数据集节选:

----------------

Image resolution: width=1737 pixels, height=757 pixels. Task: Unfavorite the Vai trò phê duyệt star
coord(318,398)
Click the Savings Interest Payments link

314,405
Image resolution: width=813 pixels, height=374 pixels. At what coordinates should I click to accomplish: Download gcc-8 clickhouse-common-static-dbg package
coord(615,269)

----------------

* **任务说明**
重写以上全部条目，把其中每处“pixels”都换成“px”，其余内容一律不变。

* **参考答案**
Image resolution: width=1737 px, height=757 px. Task: Unfavorite the Vai trò phê duyệt star
coord(318,398)
Click the Savings Interest Payments link

314,405
Image resolution: width=813 px, height=374 px. At what coordinates should I click to accomplish: Download gcc-8 clickhouse-common-static-dbg package
coord(615,269)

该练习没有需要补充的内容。